### Aim of the task
Retype every line of the listing below without any changes, leaving out the pictures.
--- START Dataset content ---
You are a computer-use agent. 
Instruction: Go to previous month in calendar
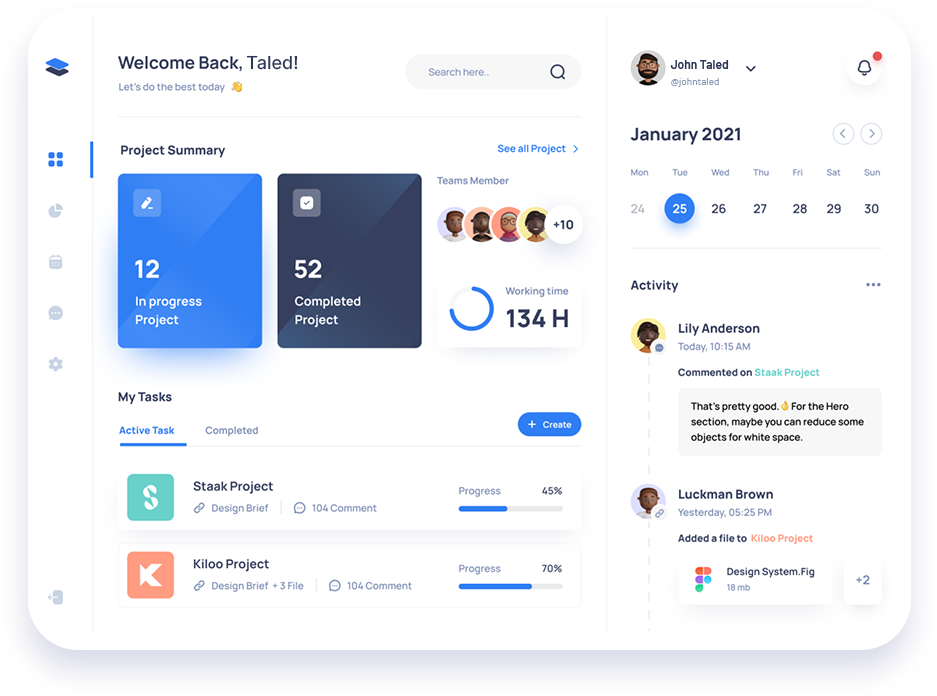(x=843, y=134)
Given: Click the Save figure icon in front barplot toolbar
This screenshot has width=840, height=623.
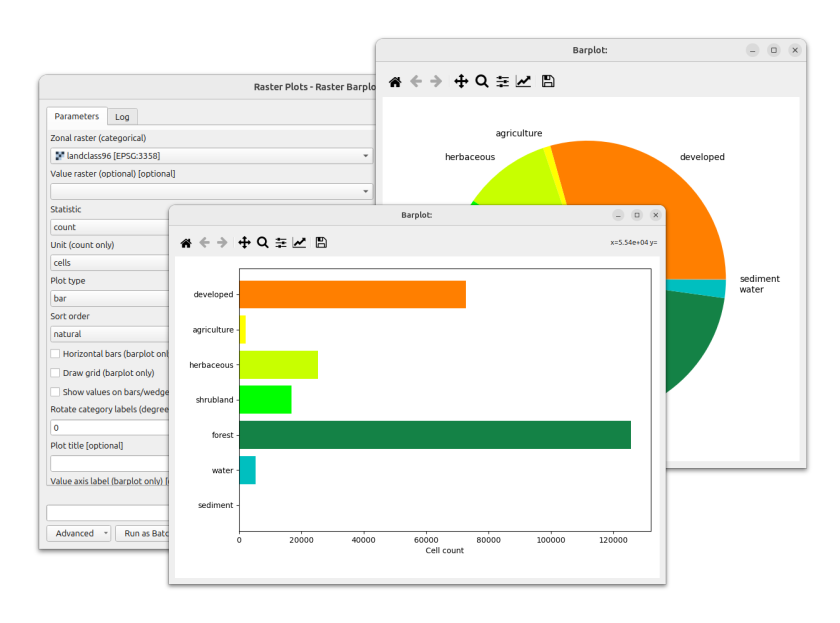Looking at the screenshot, I should 321,243.
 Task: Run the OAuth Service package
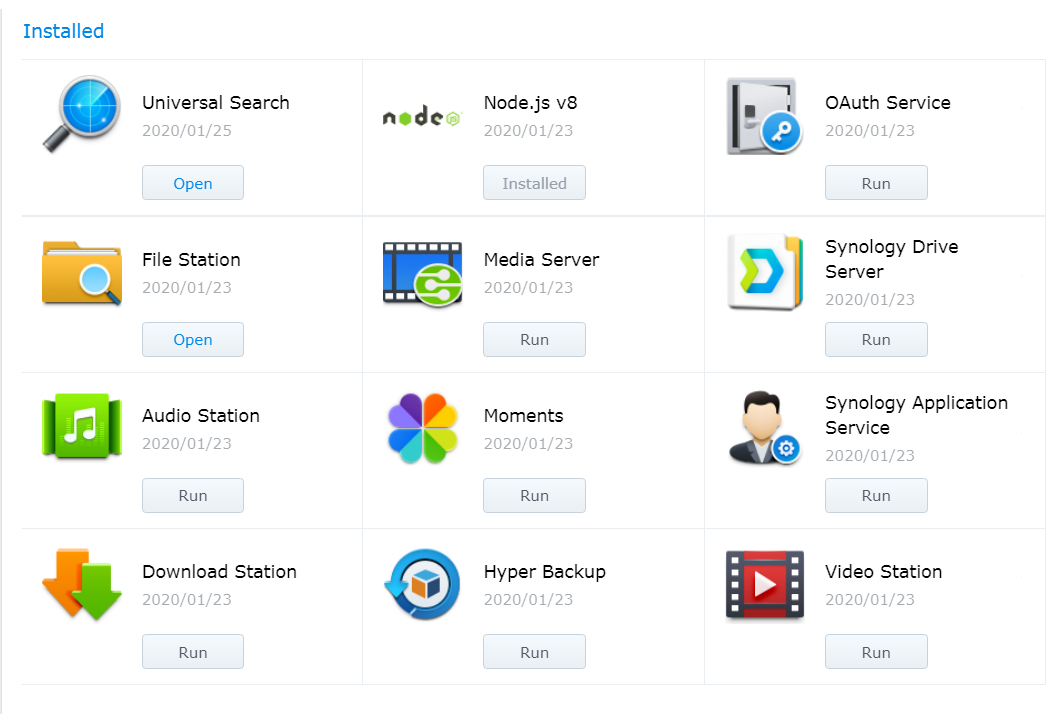click(876, 183)
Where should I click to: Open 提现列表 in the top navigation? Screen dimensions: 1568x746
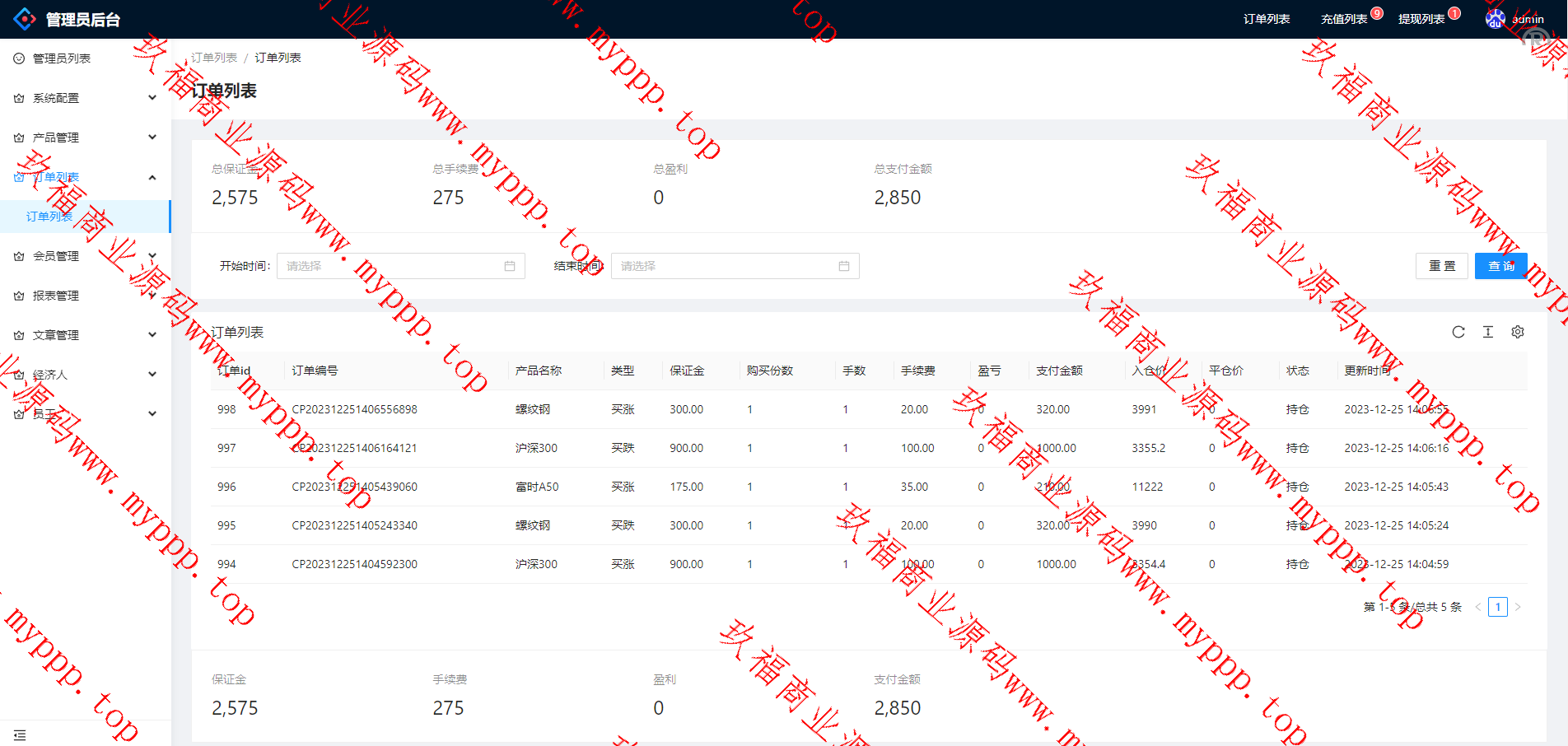[1421, 19]
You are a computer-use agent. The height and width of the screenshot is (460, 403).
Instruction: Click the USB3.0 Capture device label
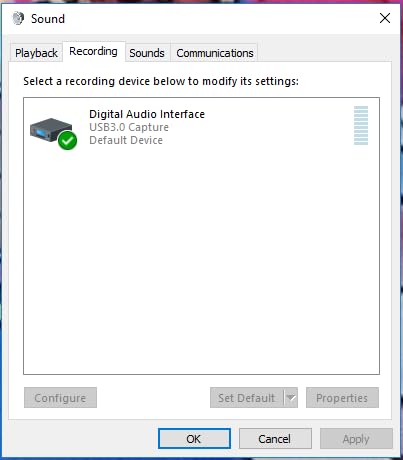pos(129,127)
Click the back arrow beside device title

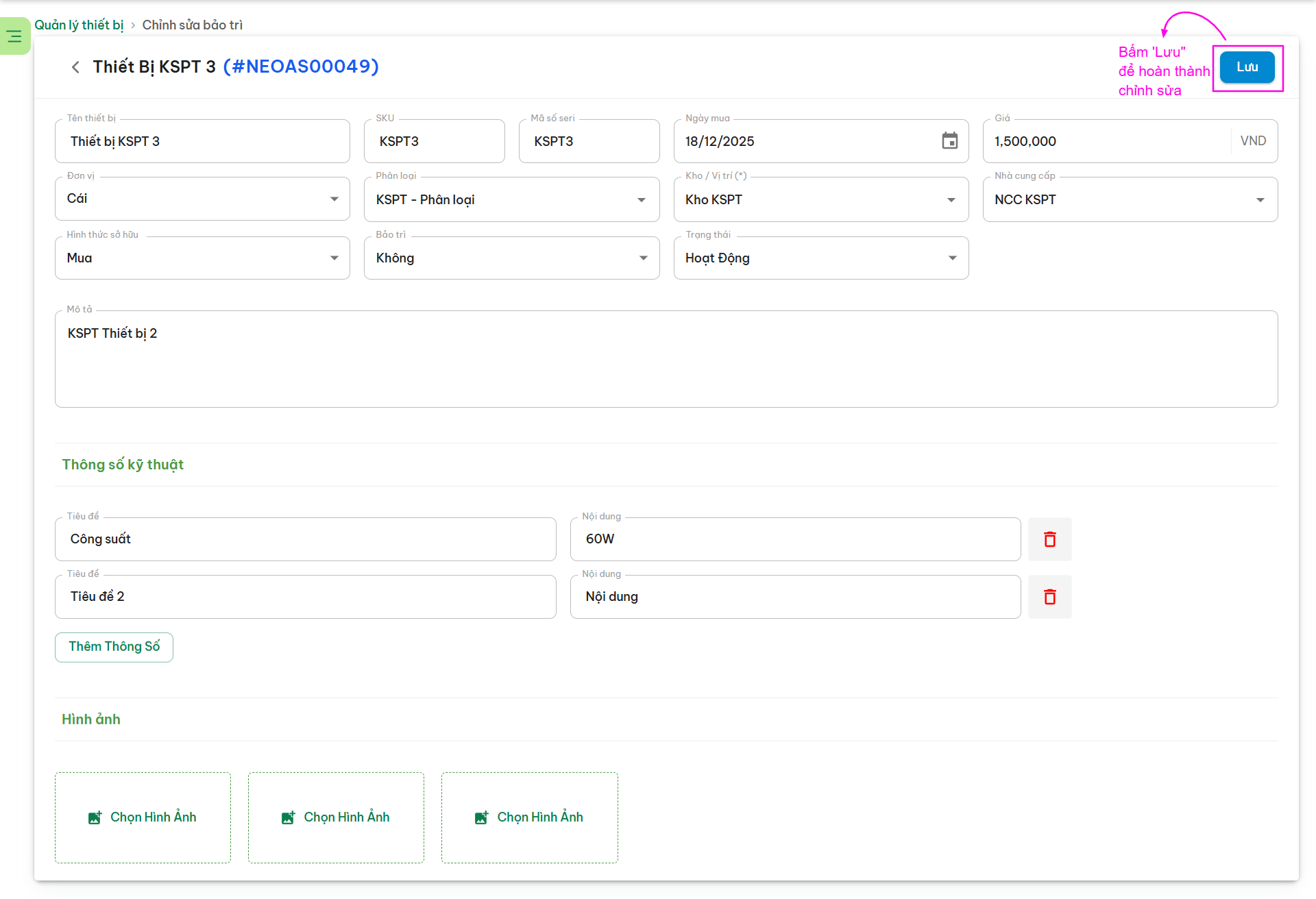pos(75,67)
--- END Dataset content ---
### The output
You are a computer-use agent. 
Instruction: Go to previous month in calendar
(x=843, y=134)
Given: Click the Save figure icon in front barplot toolbar
This screenshot has width=840, height=623.
Looking at the screenshot, I should 321,243.
 Task: Run the OAuth Service package
click(876, 183)
Where should I click to: Open 提现列表 in the top navigation? Screen dimensions: 1568x746
[1421, 19]
You are a computer-use agent. The height and width of the screenshot is (460, 403).
Instruction: Click the USB3.0 Capture device label
pos(129,127)
Click the back arrow beside device title

pos(75,67)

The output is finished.